→ Task objective
How many of the lines below contain the string "Select", with case counting? Reply with the number alone.

- - -

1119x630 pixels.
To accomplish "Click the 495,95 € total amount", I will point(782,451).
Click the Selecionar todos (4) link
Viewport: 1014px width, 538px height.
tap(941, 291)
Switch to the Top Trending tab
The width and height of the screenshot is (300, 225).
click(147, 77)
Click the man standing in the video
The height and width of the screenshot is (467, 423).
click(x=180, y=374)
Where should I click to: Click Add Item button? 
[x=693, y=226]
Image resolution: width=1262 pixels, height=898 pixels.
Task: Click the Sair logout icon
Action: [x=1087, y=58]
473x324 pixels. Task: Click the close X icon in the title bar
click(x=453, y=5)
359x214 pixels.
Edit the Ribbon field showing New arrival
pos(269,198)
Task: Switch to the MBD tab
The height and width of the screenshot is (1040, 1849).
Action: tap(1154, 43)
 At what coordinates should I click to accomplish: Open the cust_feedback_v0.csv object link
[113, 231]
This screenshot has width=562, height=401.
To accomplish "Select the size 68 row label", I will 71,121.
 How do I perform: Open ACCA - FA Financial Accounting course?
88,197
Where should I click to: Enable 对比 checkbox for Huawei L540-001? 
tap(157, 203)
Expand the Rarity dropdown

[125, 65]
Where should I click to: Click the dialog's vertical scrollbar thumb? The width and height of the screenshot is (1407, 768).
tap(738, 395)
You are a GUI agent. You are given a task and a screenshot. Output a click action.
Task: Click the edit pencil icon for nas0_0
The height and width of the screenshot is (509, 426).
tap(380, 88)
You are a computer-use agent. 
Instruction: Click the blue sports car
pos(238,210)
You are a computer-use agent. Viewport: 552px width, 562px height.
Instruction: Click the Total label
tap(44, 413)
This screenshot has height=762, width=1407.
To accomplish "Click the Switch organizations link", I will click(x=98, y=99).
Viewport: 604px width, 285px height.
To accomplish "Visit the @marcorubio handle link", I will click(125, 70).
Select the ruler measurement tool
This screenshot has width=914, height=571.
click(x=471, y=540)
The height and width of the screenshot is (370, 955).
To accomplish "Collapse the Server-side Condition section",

- - -

→ Task answer
2